Bienal Internacional de Marionetas de Évora só com companhias nacionais

A Bienal Internacional de Marionetas de Évora (BIME) vai realizar-se este ano apenas com a participação de companhias nacionais, devido à pandemia de covid-19, revelou hoje o diretor do Centro Dramático de Évora.

A Bienal Internacional de Marionetas de Évora (BIME) vai realizar-se este ano apenas com a participação de companhias nacionais, devido à pandemia de covid-19, revelou hoje o diretor do Centro Dramático de Évora (Cendrev).

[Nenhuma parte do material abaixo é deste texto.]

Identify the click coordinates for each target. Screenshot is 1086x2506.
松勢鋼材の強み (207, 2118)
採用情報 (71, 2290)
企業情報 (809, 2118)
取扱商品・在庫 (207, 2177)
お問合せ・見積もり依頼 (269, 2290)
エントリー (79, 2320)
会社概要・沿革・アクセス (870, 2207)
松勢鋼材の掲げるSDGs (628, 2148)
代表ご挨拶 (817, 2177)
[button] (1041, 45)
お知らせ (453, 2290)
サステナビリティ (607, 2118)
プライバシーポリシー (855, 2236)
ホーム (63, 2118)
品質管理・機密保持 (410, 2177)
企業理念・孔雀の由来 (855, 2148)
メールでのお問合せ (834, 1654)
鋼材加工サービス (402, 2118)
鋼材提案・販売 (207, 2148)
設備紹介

“Estamos a ser confrontados com um conjunto de respostas de companhias a dizer que vai ser impossível assegurar as viagens para Portugal, nomeadamente do Brasil e do Reino Unido, mas não só”, relatou à agência Lusa José Russo.

Por isso, “tivemos de tomar uma decisão que não foi fácil, mas que adotámos, de fazer uma edição só com companhias nacionais”, revelou.

A BIME, na cidade cujo centro histórico está classificado como Património Mundial pela Organização das Nações Unidas para a Educação, Ciência e Cultura, (UNESCO), tem como “anfitriões” os Bonecos de Santo Aleixo, pequenas marionetas tradicionais de varão da região do Alentejo, manipuladas por atores do Cendrev.

A 15.ª edição do festival está prevista decorrer “entre os dias 1 e 6 de junho”, acrescentou o diretor do Cendrev, e coincide com a reabertura do Teatro Garcia de Resende, que tem estado encerrado nos últimos meses devido a obras de remodelação.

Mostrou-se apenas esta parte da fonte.